篤は永遠の片想い匠子の影を追いかけるようにして、転がり込んできた大金で彼女に似た4人の女達を月100万円で囲っていく。だが、実際にはそんなに匠子には似ていない。すでに彼の頭は狂っているということか?ともかく、彼は匠子を忘れられず怠惰な悦楽主義者に成り果てていく。
4人の女達は夫々にタイプが異なり個性的に色分けされている。
一人目は派手に遊びまくるヤクザの愛人、二人目は借金に苦しむ地味な人妻、三人目はしっかり者のキャリアウーマン、四人目は知的障害の売春少女。篤は彼女等との肉欲を通して、得られなかった匠子との幸せな日々の代用としていく。正に独りよがりの屈折した純愛と言えよう。実に痛々しく写った。

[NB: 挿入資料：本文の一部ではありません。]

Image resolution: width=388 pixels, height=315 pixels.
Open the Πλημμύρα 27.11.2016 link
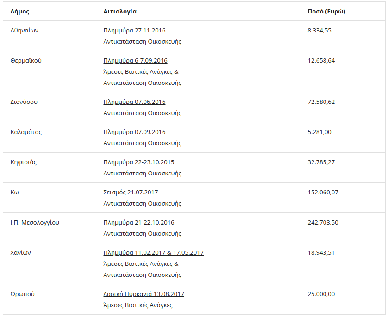(134, 31)
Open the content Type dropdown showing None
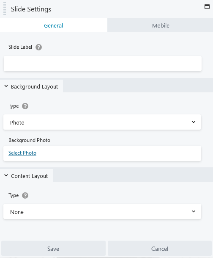Screen dimensions: 213x258 [102, 211]
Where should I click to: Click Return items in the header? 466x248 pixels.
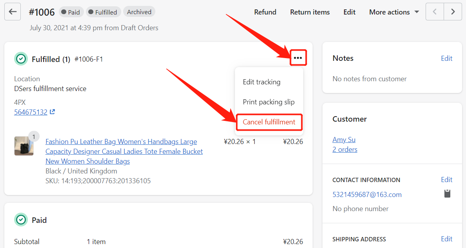click(x=309, y=12)
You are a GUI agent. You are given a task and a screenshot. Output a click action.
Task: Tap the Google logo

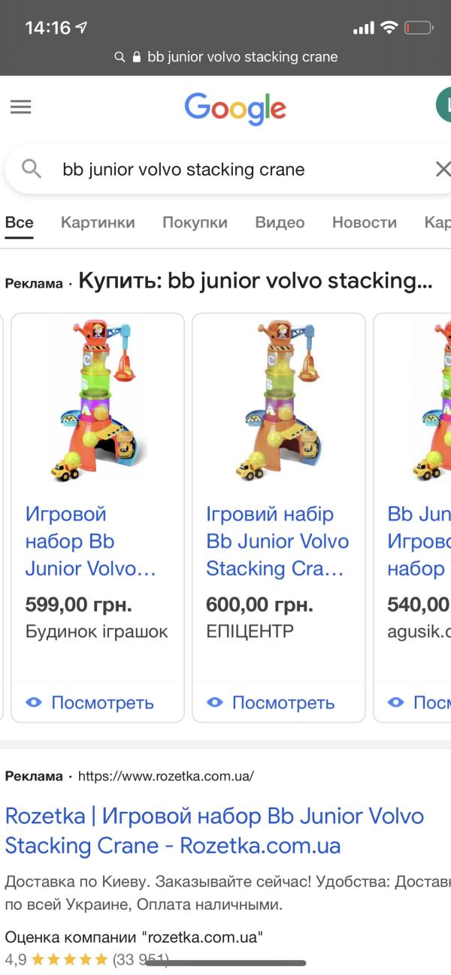(235, 109)
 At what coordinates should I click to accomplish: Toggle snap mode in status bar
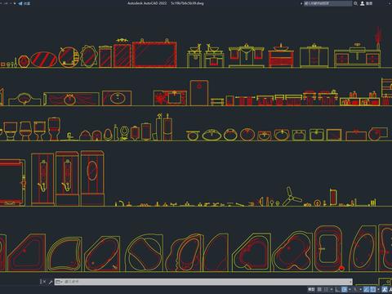(x=326, y=289)
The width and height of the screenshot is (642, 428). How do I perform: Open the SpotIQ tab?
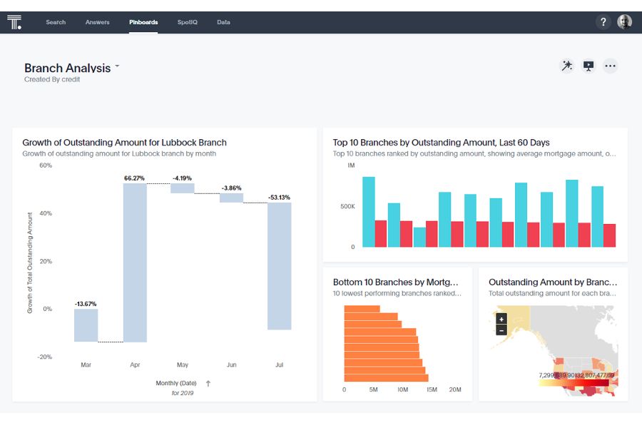(x=188, y=22)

監督は大島渚。肉欲に溺れる破滅思考のドラマはいかにもこの人らしい。原作は山田風太郎だが、大島が脚本を書くとドライなタッチと幻想的なタッチが加わり寓話的な味わいが加味されるから面白い。
大島作品のもう一つの特徴、政治思想については今回はほとんど出てこない。唯一あるとすれば、浪費癖の篤の姿を通して見えてくる反ブルジョワ的な思想くらいであろうか。2番目の女静子の夫が幼い子供を連れて妻を返して欲しいと頭を下げに来るシーンは、ルサンチマンを痛烈に皮肉ったシーンと言える。思えば、夫の下卑た行動に心を痛め病院のドアにそっと金を挟む篤は、やはり冷血漢になりきれない男だったのだろう。それが彼の弱さであり愚かさである。その後のオチの伏線にもなっている。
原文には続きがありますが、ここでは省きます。